**EXERCISE INSTRUCTIONS:**
Check each statement against the auto auction case study. Answer yes or no and quote the deciding words. 1. Carvana is described as a car retailer. 2. On average, one of every 10 cars bought at wholesale auto auction turns out to be a lemon. 3. The cost tied to lemons shrinks over time.

**PAGE EXTRACT:**

Predicting Lemons at Wholesale Auto Auction (1)
Around 2012, Carvana – a car retailer – posted wholesale auto auction transaction data, prompting analysts to predict whether a purchased vehicle would turn out to be a lemon. Historical data of this sort may help auction buyers avoid future lemons.
Preliminary insights follow from visual exploration of the data.
Why is this Case Study Worth a Read?
Among 10 cars purchased at wholesale auto auction, 1 turns out to be a lemon, on average.1 The associated cost scales rapidly over time and the population of car retailers. How can wholesale auto auction transaction data help buyers avoid future lemons? That is the exciting business question for the sold-at-wholesale auto auction data I examine.
About the Sold-at-Wholesale Auto Auction Data
Around 2012, Carvana – a car retailer – posted wholesale auto auction transaction data for a prediction competition. The instruction: “predict if a car purchased at auction is a lemon” (Kaggle 2012). Carvana defines a lemon as a car with “serious issues that prevent it from being sold to customers […] [such as] tampered odometers, mechanical issues the dealer is not able to address, issues with getting the vehicle title from the seller,” etc (Kaggle 2012).

**EXCERPTED DATA:**
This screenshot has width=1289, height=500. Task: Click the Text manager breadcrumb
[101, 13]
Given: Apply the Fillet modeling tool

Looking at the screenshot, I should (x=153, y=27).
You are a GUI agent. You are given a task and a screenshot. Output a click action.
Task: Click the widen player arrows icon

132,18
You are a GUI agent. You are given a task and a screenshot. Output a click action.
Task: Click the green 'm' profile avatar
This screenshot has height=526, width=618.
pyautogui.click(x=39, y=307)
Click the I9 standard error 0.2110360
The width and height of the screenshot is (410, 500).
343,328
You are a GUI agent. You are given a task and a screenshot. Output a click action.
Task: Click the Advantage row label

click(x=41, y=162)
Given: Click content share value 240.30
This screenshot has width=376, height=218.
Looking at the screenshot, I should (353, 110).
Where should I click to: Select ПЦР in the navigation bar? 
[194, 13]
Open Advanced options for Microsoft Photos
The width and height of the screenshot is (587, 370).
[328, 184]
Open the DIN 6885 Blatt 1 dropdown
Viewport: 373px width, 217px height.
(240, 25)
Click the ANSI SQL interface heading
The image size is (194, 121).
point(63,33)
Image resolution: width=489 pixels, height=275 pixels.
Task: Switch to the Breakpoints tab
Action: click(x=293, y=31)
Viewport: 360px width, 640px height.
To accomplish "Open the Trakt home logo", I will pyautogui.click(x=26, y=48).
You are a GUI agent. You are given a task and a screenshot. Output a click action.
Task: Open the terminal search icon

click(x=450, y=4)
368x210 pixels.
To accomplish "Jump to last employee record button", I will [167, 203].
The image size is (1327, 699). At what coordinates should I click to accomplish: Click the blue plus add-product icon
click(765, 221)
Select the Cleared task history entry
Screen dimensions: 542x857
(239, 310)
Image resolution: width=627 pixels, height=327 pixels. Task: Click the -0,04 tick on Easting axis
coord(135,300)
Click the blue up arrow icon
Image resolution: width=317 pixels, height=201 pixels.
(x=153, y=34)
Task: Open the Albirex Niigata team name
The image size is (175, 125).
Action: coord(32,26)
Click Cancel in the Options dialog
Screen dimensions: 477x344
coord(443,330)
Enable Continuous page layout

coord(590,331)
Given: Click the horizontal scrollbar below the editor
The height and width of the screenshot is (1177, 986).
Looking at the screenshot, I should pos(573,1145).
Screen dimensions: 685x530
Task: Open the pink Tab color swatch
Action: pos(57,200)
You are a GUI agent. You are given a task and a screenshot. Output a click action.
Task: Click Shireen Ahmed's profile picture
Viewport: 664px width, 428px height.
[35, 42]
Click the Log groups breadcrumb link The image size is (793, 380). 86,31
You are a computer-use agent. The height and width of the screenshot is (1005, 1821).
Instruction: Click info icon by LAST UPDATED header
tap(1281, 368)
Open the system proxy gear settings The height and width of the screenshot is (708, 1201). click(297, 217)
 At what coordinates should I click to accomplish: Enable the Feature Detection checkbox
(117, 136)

**ANSWER TO THIS PROBLEM:**
1. Yes: "Carvana – a car retailer"
2. Yes: "Among 10 cars purchased at wholesale auto auction, 1 turns out to be a lemon, on average."
3. No: "The associated cost scales rapidly over time and the population of car retailers."